Context
Ymax 2.0 is the platform rebuild currently being prepped for self-service launch at Cannes 2026. Most of the design work was already done — Ymax 1.0's Figma library covers the patterns, flows, and components we're carrying forward. What changed is the build process. Instead of designing in Figma and handing off to engineering, the team is now working directly in code through Claude Code, iterating against a live Vercel app.
I joined this workflow as the design contributor on the audience module. I built the companion audience flow from creation through attach, porting Ymax 1.0 designs into the new codebase and refining them as needed across desktop and mobile breakpoints.
What follows is that flow, and what changed about how I work.
Designing in Figma, shipping in code
The Ymax 1.0 audience flow lived in Figma, where components, layouts, and interaction states were all spec'd out. Porting it into Ymax 2.0 meant rebuilding it as working code in the live Vercel app, with the layout, behavior, and responsive states resolved against live content.
The audiences page is where users find and manage every companion audience they've built, filterable by account. From here, users can create a new audience, or open an existing one to attach it to a deal or campaign.
The creation flow begins by opening a drawer where users name the audience, select an account, and pull components from four tabs: deals and campaigns, line items, supply packages, and 3rd-party data segments. Each component gets added to the components panel on the right, working like a shopping cart for the user's selections.
The components panel was the most interesting design challenge across breakpoints. On desktop and tablet, it has room to live as a fixed right column. Users can see what they're building as they build it. On mobile, that two-column layout doesn't work, so components needed to be reachable without taking permanent screen real estate.
This kind of decision is where the AI-coding workflow really takes off. In Figma, prototyping responsive behavior like this means building separate frames per breakpoint, layering interactions and animations on top, spec'ing the logic for engineering, then iterating across all of it when feedback comes in. In code, I can prototype the bottom-sheet behavior live, see how it feels against the actual content, and adjust without a handoff cycle. What used to take hours or days in Figma now takes a couple of hours in code, working directly against live data and live breakpoints.
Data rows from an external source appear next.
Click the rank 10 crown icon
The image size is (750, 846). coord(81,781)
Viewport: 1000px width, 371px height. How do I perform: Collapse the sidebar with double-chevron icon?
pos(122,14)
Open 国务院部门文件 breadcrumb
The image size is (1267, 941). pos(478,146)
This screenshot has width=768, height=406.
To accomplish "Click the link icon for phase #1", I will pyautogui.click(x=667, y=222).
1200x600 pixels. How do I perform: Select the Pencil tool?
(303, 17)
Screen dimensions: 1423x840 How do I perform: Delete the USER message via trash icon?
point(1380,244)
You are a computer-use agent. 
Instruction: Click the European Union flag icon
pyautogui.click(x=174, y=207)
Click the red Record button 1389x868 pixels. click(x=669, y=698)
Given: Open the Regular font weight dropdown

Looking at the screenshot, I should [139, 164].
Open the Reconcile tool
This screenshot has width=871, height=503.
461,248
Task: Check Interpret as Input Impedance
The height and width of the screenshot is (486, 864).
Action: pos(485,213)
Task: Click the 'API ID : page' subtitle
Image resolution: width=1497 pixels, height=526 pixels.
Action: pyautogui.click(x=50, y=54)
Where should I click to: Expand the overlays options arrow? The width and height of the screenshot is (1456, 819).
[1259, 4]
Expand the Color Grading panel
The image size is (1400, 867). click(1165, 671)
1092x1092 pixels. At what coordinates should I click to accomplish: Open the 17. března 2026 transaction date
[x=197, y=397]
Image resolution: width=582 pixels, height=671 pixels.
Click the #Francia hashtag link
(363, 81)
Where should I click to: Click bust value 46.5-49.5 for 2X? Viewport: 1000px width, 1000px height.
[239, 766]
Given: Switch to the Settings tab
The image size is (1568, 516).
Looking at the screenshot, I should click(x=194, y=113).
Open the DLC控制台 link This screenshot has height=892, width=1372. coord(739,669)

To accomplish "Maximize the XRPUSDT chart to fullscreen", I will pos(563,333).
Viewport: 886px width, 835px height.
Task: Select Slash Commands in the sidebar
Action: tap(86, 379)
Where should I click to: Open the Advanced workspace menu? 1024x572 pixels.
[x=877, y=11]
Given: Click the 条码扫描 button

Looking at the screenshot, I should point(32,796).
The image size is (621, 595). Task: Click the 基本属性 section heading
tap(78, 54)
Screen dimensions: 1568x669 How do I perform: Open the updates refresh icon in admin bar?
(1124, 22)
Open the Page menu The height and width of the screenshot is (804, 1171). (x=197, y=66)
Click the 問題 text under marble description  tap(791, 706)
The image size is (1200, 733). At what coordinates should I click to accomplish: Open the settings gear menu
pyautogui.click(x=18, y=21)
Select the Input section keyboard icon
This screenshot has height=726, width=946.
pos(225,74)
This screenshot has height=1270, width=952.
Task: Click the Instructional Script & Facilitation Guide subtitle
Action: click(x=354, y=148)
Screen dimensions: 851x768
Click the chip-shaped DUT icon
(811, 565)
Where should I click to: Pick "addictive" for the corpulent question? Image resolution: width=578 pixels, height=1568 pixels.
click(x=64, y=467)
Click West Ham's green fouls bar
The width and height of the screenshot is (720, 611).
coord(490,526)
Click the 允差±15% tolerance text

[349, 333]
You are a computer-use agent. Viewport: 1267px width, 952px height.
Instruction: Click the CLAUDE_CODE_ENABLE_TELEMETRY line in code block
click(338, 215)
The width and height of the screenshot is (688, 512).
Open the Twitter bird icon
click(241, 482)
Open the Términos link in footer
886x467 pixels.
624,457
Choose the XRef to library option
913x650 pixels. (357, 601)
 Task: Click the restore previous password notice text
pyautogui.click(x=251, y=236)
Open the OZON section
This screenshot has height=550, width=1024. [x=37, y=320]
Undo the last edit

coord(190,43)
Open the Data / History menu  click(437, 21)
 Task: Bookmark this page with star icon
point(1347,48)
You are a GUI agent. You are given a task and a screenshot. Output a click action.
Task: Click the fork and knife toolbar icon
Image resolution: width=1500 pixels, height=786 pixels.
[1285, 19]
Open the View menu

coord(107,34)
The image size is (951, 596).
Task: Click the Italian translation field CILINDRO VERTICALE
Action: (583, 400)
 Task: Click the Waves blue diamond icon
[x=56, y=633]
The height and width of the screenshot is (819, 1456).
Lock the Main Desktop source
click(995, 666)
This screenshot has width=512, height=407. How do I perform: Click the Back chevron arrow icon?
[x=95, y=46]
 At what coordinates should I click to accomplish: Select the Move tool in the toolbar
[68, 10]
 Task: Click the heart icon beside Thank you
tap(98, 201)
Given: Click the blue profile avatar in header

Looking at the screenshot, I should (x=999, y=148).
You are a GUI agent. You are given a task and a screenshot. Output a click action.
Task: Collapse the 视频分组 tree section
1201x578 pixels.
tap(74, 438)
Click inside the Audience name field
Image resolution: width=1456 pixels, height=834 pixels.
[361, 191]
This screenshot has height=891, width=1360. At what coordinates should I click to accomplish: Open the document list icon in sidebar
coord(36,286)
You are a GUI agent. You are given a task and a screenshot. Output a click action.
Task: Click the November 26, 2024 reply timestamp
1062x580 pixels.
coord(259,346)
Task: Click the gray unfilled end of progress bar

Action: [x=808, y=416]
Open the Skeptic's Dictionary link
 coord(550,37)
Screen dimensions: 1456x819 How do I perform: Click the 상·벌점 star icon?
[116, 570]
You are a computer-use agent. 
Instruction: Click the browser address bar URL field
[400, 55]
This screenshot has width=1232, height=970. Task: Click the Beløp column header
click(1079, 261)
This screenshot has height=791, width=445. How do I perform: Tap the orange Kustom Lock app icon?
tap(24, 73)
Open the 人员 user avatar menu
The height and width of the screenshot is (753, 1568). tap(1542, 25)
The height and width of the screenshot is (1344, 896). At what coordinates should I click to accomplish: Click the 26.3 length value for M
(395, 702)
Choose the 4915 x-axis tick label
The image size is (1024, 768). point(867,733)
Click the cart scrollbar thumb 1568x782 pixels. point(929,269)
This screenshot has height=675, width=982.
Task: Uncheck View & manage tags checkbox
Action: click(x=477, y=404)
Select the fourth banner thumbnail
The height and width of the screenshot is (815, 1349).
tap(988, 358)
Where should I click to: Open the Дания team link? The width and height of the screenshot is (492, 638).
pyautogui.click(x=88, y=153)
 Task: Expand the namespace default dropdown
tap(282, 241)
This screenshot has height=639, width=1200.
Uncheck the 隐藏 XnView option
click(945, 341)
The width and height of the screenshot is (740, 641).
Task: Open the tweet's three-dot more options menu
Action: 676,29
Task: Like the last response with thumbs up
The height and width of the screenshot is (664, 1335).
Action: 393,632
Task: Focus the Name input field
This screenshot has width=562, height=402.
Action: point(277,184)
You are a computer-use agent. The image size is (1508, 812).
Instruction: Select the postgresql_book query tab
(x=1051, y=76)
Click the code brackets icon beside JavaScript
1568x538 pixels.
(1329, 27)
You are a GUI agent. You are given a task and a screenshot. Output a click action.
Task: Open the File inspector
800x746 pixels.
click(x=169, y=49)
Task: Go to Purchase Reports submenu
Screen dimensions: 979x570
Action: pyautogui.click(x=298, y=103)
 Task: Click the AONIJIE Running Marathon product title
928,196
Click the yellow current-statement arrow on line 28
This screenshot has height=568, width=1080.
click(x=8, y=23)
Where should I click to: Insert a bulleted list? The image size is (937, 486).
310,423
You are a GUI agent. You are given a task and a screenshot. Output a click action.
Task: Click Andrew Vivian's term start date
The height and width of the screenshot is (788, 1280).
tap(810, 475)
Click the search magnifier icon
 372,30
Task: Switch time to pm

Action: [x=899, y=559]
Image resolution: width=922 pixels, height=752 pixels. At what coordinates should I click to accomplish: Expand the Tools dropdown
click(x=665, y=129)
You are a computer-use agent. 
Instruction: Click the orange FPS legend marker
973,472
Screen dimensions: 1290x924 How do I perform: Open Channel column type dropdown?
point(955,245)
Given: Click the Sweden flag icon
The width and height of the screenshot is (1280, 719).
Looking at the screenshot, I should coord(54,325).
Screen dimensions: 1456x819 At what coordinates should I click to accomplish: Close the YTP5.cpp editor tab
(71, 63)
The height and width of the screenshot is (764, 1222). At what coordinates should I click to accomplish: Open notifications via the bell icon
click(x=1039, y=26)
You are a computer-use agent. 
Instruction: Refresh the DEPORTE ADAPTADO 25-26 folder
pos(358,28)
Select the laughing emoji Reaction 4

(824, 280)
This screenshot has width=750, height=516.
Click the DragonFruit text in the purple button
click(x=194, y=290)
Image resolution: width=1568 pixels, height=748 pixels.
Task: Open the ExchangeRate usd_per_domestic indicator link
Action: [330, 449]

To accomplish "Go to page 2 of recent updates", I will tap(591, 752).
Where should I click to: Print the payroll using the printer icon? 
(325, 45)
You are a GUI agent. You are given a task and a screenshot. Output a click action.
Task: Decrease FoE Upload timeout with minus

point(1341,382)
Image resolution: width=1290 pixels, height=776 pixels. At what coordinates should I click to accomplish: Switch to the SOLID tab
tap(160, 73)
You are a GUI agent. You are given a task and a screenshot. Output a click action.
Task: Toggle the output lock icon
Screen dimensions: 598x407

The bigger shift is what this opens up as a designer. Things designers would have skipped prototyping in a Figma-only workflow are now a conversation with Claude away from being real, functional interactions. The handoff to engineering becomes a review of running code, not a translation exercise.
Once the audience is created, users can attach it to a deal/campaign and line item directly from the success state.
What carries forward
Ymax 2.0 is in active build, with self-service launch targeted for Cannes 2026. The audience flow is one piece of a broader rebuild I've been contributing to, as the team continues porting Ymax 1.0 surfaces into the new codebase. The shift in how it got built points to where design work is heading.